Par Joie Des Mots
A Rikuzentakata, dans le nord-est du Japon, en panse encore les blessures du tsunami de mars 2011. Si la reconstruction est lente, elle impulse une énergie incroyable à de jeunes entrepreneurs trentenaires qui se battent pour relancer l'économie locale. S'appropriant des marchés jusqu'alors peu explorés au Japon, comme le vin.
Takehiro Oikawa, 36 ans, travaillait dans un cabinet d'audit avant le tsunami. Il y a 2 ans, il a créé un vignoble. "J'ai eu envie de lancer une activité porteuse pour ma région. Le vin se marie bien avec les fruits de mer, la spécialité locale".
Ce breuvage a le vent en poupe au Japon. En effet, aujourd'hui, le vin se vend moins bien que la bière, mais mieux que le saké. "Nous avons baptisé le domaine Three Peaks, en référence à notre côte, Sanriku".
Three peaks winery n'est pas le seul vignoble de Rikuzentakata. Les vignes Kanda produisent du vin et des jus de fruits depuis 1905. Ce fut le premier domaine du Tôhoku a commercialiser cette boisson au lendemain de la seconde guerre mondiale. Il y a 5 ans, lorsque le tsunami s'est abattu sur la côte, il a détruit un tiers de l'exploitation, arrachant la plupart ds vignes qui avaient été plantées par les ancêtres d'Akhiro Kumagai.

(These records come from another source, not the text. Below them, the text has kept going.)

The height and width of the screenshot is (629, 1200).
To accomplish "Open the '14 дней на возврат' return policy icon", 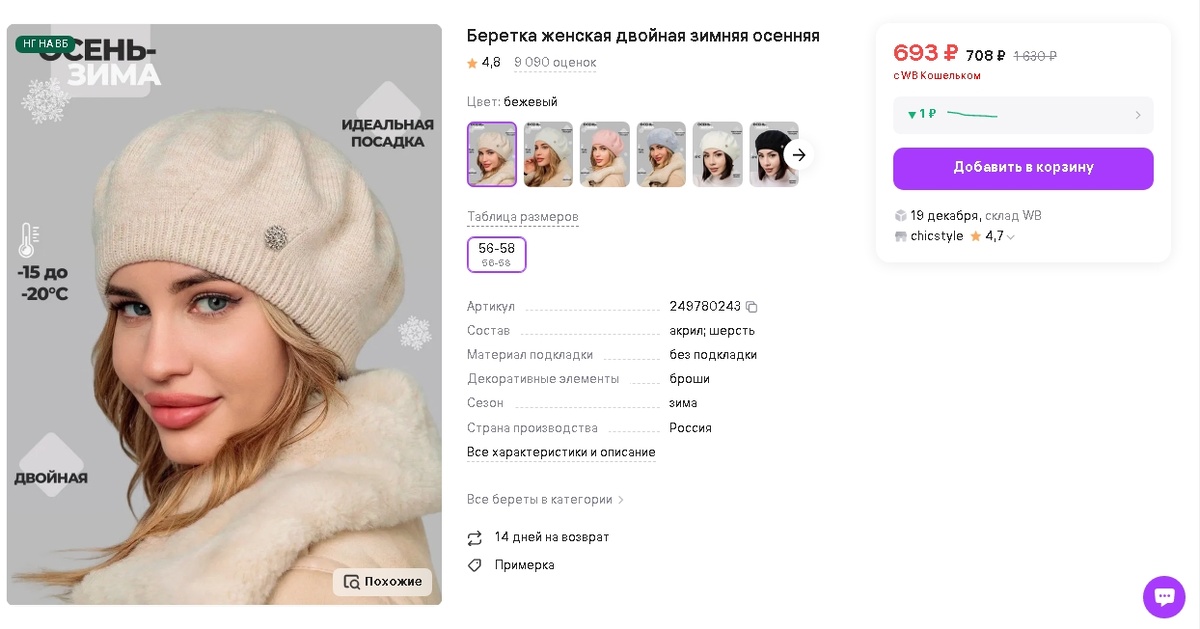I will click(474, 537).
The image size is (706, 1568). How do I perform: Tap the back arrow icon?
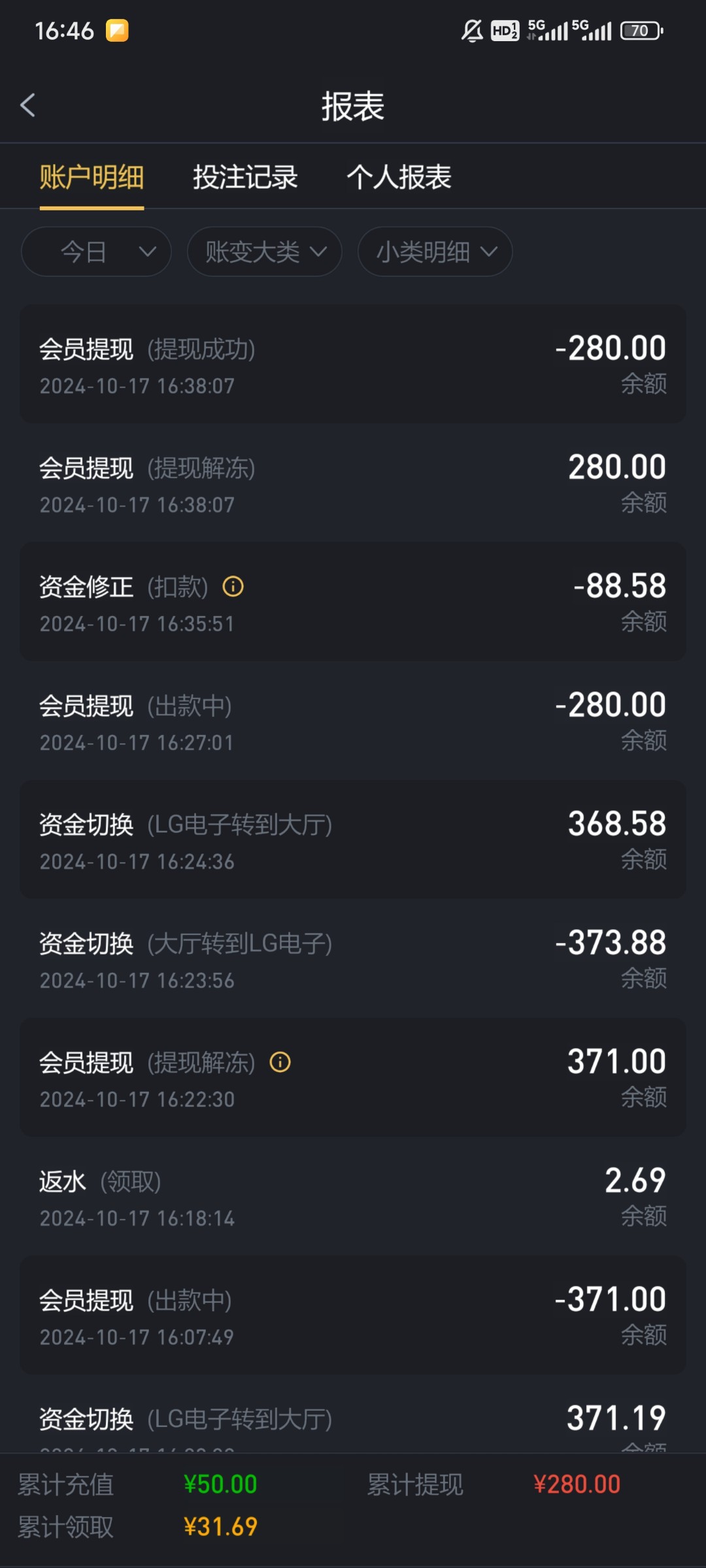click(27, 105)
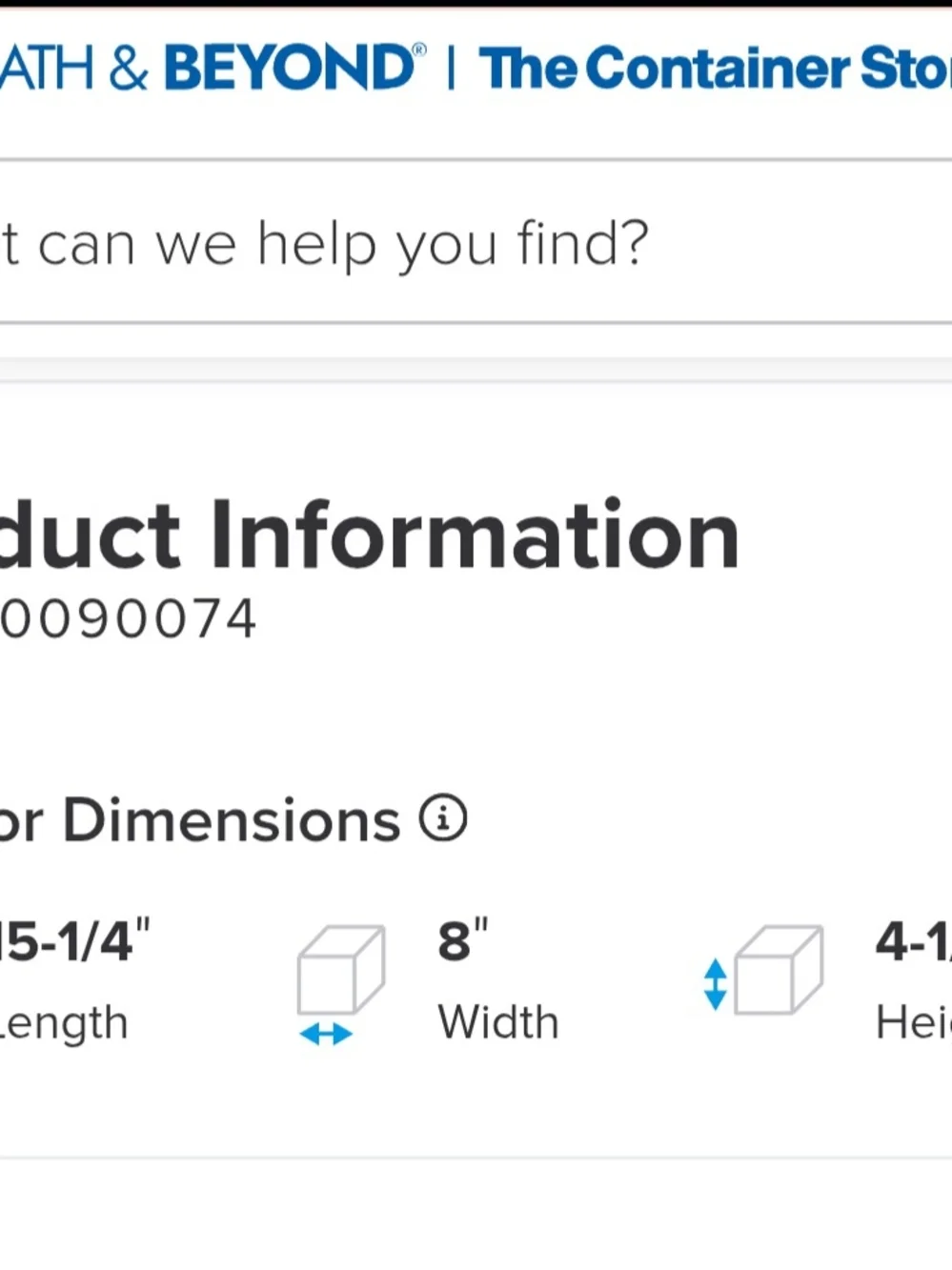
Task: Click the Interior Dimensions heading text
Action: [x=199, y=820]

Devant le désastre, le jeune homme de 32 ans a immédiatement retroussé ses manches espérant que les habitants de sa ville pourraient "utiliser ce vin pour trinquer, une fois cicatrisés" a-t-il expliqué.
Deux mois seulement après le passage du tsunami, de nouvelles vignes sortaient déjà de terre. Cette cuvée, en vente depuis janvier et entièrement issue des vignes plantées après la catastrophe, a été baptisée Rias, du nom du littoral de Rikuzentakata, connu pour ses contours irréguliers et ses jolis points de vue.